Recorded data:
----
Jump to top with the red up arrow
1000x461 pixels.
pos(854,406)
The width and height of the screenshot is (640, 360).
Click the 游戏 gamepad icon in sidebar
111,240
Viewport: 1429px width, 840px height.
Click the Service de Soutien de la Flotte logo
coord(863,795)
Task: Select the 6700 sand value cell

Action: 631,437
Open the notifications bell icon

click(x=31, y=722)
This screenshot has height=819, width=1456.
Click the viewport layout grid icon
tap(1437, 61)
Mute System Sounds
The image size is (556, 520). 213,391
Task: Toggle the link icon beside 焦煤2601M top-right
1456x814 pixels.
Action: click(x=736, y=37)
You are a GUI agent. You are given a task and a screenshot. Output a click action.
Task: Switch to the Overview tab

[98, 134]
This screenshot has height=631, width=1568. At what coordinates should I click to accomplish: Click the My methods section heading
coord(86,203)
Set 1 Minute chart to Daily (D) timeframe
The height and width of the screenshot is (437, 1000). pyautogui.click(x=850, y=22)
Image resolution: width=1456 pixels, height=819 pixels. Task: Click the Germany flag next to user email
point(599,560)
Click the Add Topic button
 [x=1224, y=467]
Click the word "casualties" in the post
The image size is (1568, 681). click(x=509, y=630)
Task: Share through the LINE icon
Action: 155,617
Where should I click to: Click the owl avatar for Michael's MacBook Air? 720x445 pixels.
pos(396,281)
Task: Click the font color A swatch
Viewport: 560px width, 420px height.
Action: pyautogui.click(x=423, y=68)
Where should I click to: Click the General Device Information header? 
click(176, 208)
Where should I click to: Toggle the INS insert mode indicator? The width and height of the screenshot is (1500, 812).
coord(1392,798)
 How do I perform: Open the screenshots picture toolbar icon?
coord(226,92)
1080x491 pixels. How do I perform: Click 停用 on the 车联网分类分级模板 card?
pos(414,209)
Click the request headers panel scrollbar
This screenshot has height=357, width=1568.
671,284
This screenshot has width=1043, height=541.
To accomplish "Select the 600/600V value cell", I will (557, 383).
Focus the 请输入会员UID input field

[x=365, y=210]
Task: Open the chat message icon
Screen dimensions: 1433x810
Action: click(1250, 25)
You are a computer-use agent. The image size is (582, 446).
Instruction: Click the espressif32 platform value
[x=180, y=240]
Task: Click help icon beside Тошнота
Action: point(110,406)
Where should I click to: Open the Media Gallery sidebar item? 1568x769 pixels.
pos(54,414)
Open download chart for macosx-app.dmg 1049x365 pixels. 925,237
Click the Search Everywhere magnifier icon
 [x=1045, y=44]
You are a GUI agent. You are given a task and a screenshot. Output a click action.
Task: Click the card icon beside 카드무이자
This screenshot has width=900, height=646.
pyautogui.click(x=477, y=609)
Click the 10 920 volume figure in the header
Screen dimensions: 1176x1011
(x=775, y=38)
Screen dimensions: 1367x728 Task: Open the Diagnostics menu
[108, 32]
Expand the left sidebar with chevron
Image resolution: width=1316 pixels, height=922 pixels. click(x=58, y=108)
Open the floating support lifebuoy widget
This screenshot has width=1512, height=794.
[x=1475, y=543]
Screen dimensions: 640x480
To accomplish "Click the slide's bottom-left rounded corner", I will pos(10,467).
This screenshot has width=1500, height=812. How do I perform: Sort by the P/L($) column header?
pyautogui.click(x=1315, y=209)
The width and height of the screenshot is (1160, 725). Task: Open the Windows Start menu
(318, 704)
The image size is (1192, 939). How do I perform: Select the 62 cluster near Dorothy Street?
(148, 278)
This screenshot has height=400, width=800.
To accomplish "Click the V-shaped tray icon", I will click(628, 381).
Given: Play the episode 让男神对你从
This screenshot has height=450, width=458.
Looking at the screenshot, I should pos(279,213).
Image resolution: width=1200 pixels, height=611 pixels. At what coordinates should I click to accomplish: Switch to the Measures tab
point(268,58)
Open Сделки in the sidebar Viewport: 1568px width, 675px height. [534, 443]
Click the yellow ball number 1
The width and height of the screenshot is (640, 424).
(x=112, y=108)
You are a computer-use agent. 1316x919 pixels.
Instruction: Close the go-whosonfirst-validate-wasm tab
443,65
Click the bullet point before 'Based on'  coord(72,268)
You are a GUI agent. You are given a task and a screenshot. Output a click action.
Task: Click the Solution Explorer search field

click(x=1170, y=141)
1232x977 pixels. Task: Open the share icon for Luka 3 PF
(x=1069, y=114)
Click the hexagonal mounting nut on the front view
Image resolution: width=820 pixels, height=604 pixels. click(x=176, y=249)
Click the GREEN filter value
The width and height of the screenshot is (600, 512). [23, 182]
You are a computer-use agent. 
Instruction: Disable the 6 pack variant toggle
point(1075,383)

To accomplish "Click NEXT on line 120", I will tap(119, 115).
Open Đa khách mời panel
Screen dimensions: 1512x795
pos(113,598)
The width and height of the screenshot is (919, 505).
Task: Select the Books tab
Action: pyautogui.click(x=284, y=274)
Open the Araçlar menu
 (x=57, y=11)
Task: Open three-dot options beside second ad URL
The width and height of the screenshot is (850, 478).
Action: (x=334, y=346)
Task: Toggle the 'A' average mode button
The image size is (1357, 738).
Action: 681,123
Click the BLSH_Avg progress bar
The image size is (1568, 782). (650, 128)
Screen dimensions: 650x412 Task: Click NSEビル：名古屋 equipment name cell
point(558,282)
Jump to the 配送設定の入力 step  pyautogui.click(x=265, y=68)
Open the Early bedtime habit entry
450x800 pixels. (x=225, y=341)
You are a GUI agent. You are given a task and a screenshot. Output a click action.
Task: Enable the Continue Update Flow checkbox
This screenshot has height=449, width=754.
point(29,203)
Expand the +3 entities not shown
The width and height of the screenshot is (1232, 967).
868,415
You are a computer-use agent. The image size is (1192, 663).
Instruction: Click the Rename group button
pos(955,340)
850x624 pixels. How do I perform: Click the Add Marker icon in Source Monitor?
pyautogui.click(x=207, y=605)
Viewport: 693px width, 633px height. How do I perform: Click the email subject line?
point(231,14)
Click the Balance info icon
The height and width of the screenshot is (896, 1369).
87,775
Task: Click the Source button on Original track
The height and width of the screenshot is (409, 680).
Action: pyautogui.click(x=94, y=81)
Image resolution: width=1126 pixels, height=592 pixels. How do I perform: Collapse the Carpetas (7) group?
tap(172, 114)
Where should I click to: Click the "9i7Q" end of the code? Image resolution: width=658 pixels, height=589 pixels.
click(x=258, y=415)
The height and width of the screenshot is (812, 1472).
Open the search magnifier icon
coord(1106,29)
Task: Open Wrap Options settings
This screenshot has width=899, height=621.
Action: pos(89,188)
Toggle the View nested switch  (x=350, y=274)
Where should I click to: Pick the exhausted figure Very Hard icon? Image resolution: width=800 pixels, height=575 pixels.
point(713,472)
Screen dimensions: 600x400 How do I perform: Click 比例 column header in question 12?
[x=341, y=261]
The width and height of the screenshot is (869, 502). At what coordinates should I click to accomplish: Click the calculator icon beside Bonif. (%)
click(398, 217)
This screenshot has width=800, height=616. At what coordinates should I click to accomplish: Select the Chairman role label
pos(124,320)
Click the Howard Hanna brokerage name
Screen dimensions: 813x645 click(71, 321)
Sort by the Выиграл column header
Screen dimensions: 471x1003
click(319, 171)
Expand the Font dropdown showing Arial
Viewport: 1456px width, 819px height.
----
* [Aim of the task]
Arrange every line of the listing above into a Markdown table with the columns "No." and "Line", numbering the rows in order and skipping blank lines.

* [Final result]
| No. | Line |
|---|---|
| 1 | Jump to top with the red up arrow |
| 2 | 1000x461 pixels. |
| 3 | pos(854,406) |
| 4 | The width and height of the screenshot is (640, 360). |
| 5 | Click the 游戏 gamepad icon in sidebar |
| 6 | 111,240 |
| 7 | Viewport: 1429px width, 840px height. |
| 8 | Click the Service de Soutien de la Flotte logo |
| 9 | coord(863,795) |
| 10 | Task: Select the 6700 sand value cell |
| 11 | Action: 631,437 |
| 12 | Open the notifications bell icon |
| 13 | click(x=31, y=722) |
| 14 | This screenshot has height=819, width=1456. |
| 15 | Click the viewport layout grid icon |
| 16 | tap(1437, 61) |
| 17 | Mute System Sounds |
| 18 | The image size is (556, 520). 213,391 |
| 19 | Task: Toggle the link icon beside 焦煤2601M top-right |
| 20 | 1456x814 pixels. |
| 21 | Action: click(x=736, y=37) |
| 22 | You are a GUI agent. You are given a task and a screenshot. Output a click action. |
| 23 | Task: Switch to the Overview tab |
| 24 | [98, 134] |
| 25 | This screenshot has height=631, width=1568. At what coordinates should I click to accomplish: Click the My methods section heading |
| 26 | coord(86,203) |
| 27 | Set 1 Minute chart to Daily (D) timeframe |
| 28 | The height and width of the screenshot is (437, 1000). pyautogui.click(x=850, y=22) |
| 29 | Image resolution: width=1456 pixels, height=819 pixels. Task: Click the Germany flag next to user email |
| 30 | point(599,560) |
| 31 | Click the Add Topic button |
| 32 |  [x=1224, y=467] |
| 33 | Click the word "casualties" in the post |
| 34 | The image size is (1568, 681). click(x=509, y=630) |
| 35 | Task: Share through the LINE icon |
| 36 | Action: 155,617 |
| 37 | Where should I click to: Click the owl avatar for Michael's MacBook Air? 720x445 pixels. |
| 38 | pos(396,281) |
| 39 | Task: Click the font color A swatch |
| 40 | Viewport: 560px width, 420px height. |
| 41 | Action: pyautogui.click(x=423, y=68) |
| 42 | Where should I click to: Click the General Device Information header?  |
| 43 | click(176, 208) |
| 44 | Where should I click to: Toggle the INS insert mode indicator? The width and height of the screenshot is (1500, 812). |
| 45 | coord(1392,798) |
| 46 |  How do I perform: Open the screenshots picture toolbar icon? |
| 47 | coord(226,92) |
| 48 | 1080x491 pixels. How do I perform: Click 停用 on the 车联网分类分级模板 card? |
| 49 | pos(414,209) |
| 50 | Click the request headers panel scrollbar |
| 51 | This screenshot has height=357, width=1568. |
| 52 | 671,284 |
| 53 | This screenshot has width=1043, height=541. |
| 54 | To accomplish "Select the 600/600V value cell", I will (557, 383). |
| 55 | Focus the 请输入会员UID input field |
| 56 | [x=365, y=210] |
| 57 | Task: Open the chat message icon |
| 58 | Screen dimensions: 1433x810 |
| 59 | Action: click(1250, 25) |
| 60 | You are a computer-use agent. The image size is (582, 446). |
| 61 | Instruction: Click the espressif32 platform value |
| 62 | [x=180, y=240] |
| 63 | Task: Click help icon beside Тошнота |
| 64 | Action: point(110,406) |
| 65 | Where should I click to: Open the Media Gallery sidebar item? 1568x769 pixels. |
| 66 | pos(54,414) |
| 67 | Open download chart for macosx-app.dmg 1049x365 pixels. 925,237 |
| 68 | Click the Search Everywhere magnifier icon |
| 69 |  [x=1045, y=44] |
| 70 | You are a GUI agent. You are given a task and a screenshot. Output a click action. |
| 71 | Task: Click the card icon beside 카드무이자 |
| 72 | This screenshot has width=900, height=646. |
| 73 | pyautogui.click(x=477, y=609) |
| 74 | Click the 10 920 volume figure in the header |
| 75 | Screen dimensions: 1176x1011 |
| 76 | (x=775, y=38) |
| 77 | Screen dimensions: 1367x728 Task: Open the Diagnostics menu |
| 78 | [108, 32] |
| 79 | Expand the left sidebar with chevron |
| 80 | Image resolution: width=1316 pixels, height=922 pixels. click(x=58, y=108) |
| 81 | Open the floating support lifebuoy widget |
| 82 | This screenshot has width=1512, height=794. |
| 83 | [x=1475, y=543] |
| 84 | Screen dimensions: 640x480 |
| 85 | To accomplish "Click the slide's bottom-left rounded corner", I will pos(10,467). |
| 86 | This screenshot has width=1500, height=812. How do I perform: Sort by the P/L($) column header? |
| 87 | pyautogui.click(x=1315, y=209) |
| 88 | The width and height of the screenshot is (1160, 725). Task: Open the Windows Start menu |
| 89 | (318, 704) |
| 90 | The image size is (1192, 939). How do I perform: Select the 62 cluster near Dorothy Street? |
| 91 | (148, 278) |
| 92 | This screenshot has height=400, width=800. |
| 93 | To accomplish "Click the V-shaped tray icon", I will click(628, 381). |
| 94 | Given: Play the episode 让男神对你从 |
| 95 | This screenshot has height=450, width=458. |
| 96 | Looking at the screenshot, I should pos(279,213). |
| 97 | Image resolution: width=1200 pixels, height=611 pixels. At what coordinates should I click to accomplish: Switch to the Measures tab |
| 98 | point(268,58) |
| 99 | Open Сделки in the sidebar Viewport: 1568px width, 675px height. [534, 443] |
| 100 | Click the yellow ball number 1 |
| 101 | The width and height of the screenshot is (640, 424). |
| 102 | (x=112, y=108) |
| 103 | You are a computer-use agent. 1316x919 pixels. |
| 104 | Instruction: Close the go-whosonfirst-validate-wasm tab |
| 105 | 443,65 |
| 106 | Click the bullet point before 'Based on'  coord(72,268) |
| 107 | You are a GUI agent. You are given a task and a screenshot. Output a click action. |
| 108 | Task: Click the Solution Explorer search field |
| 109 | click(x=1170, y=141) |
| 110 | 1232x977 pixels. Task: Open the share icon for Luka 3 PF |
| 111 | (x=1069, y=114) |
| 112 | Click the hexagonal mounting nut on the front view |
| 113 | Image resolution: width=820 pixels, height=604 pixels. click(x=176, y=249) |
| 114 | Click the GREEN filter value |
| 115 | The width and height of the screenshot is (600, 512). [23, 182] |
| 116 | You are a computer-use agent.  |
| 117 | Instruction: Disable the 6 pack variant toggle |
| 118 | point(1075,383) |
| 119 | To accomplish "Click NEXT on line 120", I will tap(119, 115). |
| 120 | Open Đa khách mời panel |
| 121 | Screen dimensions: 1512x795 |
| 122 | pos(113,598) |
| 123 | The width and height of the screenshot is (919, 505). |
| 124 | Task: Select the Books tab |
| 125 | Action: pyautogui.click(x=284, y=274) |
| 126 | Open the Araçlar menu |
| 127 |  (x=57, y=11) |
| 128 | Task: Open three-dot options beside second ad URL |
| 129 | The width and height of the screenshot is (850, 478). |
| 130 | Action: (x=334, y=346) |
| 131 | Task: Toggle the 'A' average mode button |
| 132 | The image size is (1357, 738). |
| 133 | Action: 681,123 |
| 134 | Click the BLSH_Avg progress bar |
| 135 | The image size is (1568, 782). (650, 128) |
| 136 | Screen dimensions: 650x412 Task: Click NSEビル：名古屋 equipment name cell |
| 137 | point(558,282) |
| 138 | Jump to the 配送設定の入力 step  pyautogui.click(x=265, y=68) |
| 139 | Open the Early bedtime habit entry |
| 140 | 450x800 pixels. (x=225, y=341) |
| 141 | You are a GUI agent. You are given a task and a screenshot. Output a click action. |
| 142 | Task: Enable the Continue Update Flow checkbox |
| 143 | This screenshot has height=449, width=754. |
| 144 | point(29,203) |
| 145 | Expand the +3 entities not shown |
| 146 | The width and height of the screenshot is (1232, 967). |
| 147 | 868,415 |
| 148 | You are a computer-use agent. The image size is (1192, 663). |
| 149 | Instruction: Click the Rename group button |
| 150 | pos(955,340) |
| 151 | 850x624 pixels. How do I perform: Click the Add Marker icon in Source Monitor? |
| 152 | pyautogui.click(x=207, y=605) |
| 153 | Viewport: 693px width, 633px height. How do I perform: Click the email subject line? |
| 154 | point(231,14) |
| 155 | Click the Balance info icon |
| 156 | The height and width of the screenshot is (896, 1369). |
| 157 | 87,775 |
| 158 | Task: Click the Source button on Original track |
| 159 | The height and width of the screenshot is (409, 680). |
| 160 | Action: pyautogui.click(x=94, y=81) |
| 161 | Image resolution: width=1126 pixels, height=592 pixels. How do I perform: Collapse the Carpetas (7) group? |
| 162 | tap(172, 114) |
| 163 | Where should I click to: Click the "9i7Q" end of the code? Image resolution: width=658 pixels, height=589 pixels. |
| 164 | click(x=258, y=415) |
| 165 | The height and width of the screenshot is (812, 1472). |
| 166 | Open the search magnifier icon |
| 167 | coord(1106,29) |
| 168 | Task: Open Wrap Options settings |
| 169 | This screenshot has width=899, height=621. |
| 170 | Action: pos(89,188) |
| 171 | Toggle the View nested switch  (x=350, y=274) |
| 172 | Where should I click to: Pick the exhausted figure Very Hard icon? Image resolution: width=800 pixels, height=575 pixels. |
| 173 | point(713,472) |
| 174 | Screen dimensions: 600x400 How do I perform: Click 比例 column header in question 12? |
| 175 | [x=341, y=261] |
| 176 | The width and height of the screenshot is (869, 502). At what coordinates should I click to accomplish: Click the calculator icon beside Bonif. (%) |
| 177 | click(398, 217) |
| 178 | This screenshot has width=800, height=616. At what coordinates should I click to accomplish: Select the Chairman role label |
| 179 | pos(124,320) |
| 180 | Click the Howard Hanna brokerage name |
| 181 | Screen dimensions: 813x645 click(71, 321) |
| 182 | Sort by the Выиграл column header |
| 183 | Screen dimensions: 471x1003 |
| 184 | click(319, 171) |
| 185 | Expand the Font dropdown showing Arial |
| 186 | Viewport: 1456px width, 819px height. |